The Smart Scholars ECHS program is a newly implemented program designed to give students the opportunity to accelerate the completion of high school studies while earning college credits at the same time, according to a recent press release from the New York State Education Department.
Students receive additional academic support from school and college partnerships to ensure they are at grade level and ready to participate in rigorous collegiate courses. This ‘dual enrollment’ program serves to increase high school graduation and college completion rates among those historically left in the gap, while reducing college tuition costs as a result of the more than 20 college credits earned in high school.
“I am thrilled with this award and the opportunities it will provide high school students in the North Country,” said JoAnne M. Fassinger, grants coordinator at SUNY Canton. “In the program’s first year, 90 total rising freshmen, sophomores and juniors will be eligible to participate. We want the younger students to see the success achieved by the older students obtaining dual enrollment credit.”
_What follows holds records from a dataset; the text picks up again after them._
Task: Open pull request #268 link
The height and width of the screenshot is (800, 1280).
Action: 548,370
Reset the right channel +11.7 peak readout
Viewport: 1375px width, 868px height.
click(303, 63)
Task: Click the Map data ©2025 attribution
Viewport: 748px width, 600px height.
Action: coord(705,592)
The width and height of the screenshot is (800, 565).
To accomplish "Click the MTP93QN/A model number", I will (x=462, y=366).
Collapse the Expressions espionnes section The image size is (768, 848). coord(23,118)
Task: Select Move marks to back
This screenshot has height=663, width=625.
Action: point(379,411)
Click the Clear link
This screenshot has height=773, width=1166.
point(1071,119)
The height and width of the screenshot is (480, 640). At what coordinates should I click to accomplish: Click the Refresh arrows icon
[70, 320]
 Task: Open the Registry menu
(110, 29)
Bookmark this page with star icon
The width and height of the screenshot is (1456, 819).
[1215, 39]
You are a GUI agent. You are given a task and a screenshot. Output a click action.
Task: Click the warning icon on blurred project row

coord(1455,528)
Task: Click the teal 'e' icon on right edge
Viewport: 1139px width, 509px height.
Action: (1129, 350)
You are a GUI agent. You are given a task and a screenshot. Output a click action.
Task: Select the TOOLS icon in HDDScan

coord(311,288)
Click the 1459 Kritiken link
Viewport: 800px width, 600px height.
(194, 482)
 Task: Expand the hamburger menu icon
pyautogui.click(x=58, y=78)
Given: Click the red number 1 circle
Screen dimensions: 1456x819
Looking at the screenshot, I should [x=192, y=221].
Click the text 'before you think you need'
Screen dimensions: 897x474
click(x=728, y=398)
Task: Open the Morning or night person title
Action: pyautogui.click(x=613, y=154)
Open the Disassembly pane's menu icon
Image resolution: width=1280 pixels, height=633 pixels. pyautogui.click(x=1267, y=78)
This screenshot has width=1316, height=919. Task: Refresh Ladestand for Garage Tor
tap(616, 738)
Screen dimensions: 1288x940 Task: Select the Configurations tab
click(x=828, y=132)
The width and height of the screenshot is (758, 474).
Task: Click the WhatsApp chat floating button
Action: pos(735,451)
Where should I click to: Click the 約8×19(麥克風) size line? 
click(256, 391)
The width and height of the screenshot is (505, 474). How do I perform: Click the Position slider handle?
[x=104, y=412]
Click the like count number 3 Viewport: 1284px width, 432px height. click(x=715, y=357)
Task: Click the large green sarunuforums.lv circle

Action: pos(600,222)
The entering ninth graders will attend the program at Massena Central and Ogdensburg Free Academy High Schools beginning during the 2011-2012 academic year. Teachers from participating high schools will teach the college-level credit bearing courses. Students will learn in a variety of formats in addition to the traditional face-to-face classroom experience, including online, video-conferencing, and distance learning. Students will be invited to participate in a variety of activities at SUNY Canton.
“When they graduate high school and arrive for the first day of college, we do not want the experience to be a foreign one to them,” said Adrienne C. Rygel, assistant professor in SUNY Canton’s Canino School of Engineering Technology and the College’s program coordinator. “This allows us to better acclimate these students by providing them with a seamless transition between high school and college.”
Students in the program will have access to many of the opportunities as a college student, including e their own SUNY Canton identification cards, access to tutoring, the library, and events being held on the campus.
SUNY Canton received one of the 16 grants announced by Governor Andrew M. Cuomo and Education Commissioner David M. Steiner in May. Previously, eleven Smart Scholars ECHS partnerships were initiated in December 2009 with private funding, in part by a grant from the Bill & Melinda Gates Foundation. In addition to this year’s $5.5 million in program grants, $500,000 was funded to provide technical assistance for all 27 ECHS projects.
Since the initial $6 million grant in 2009, the Smart Scholars ECHS program has supported 2,570 minority or low-income students. More than 2,600 students are expected to benefit from the additional funding provided this year.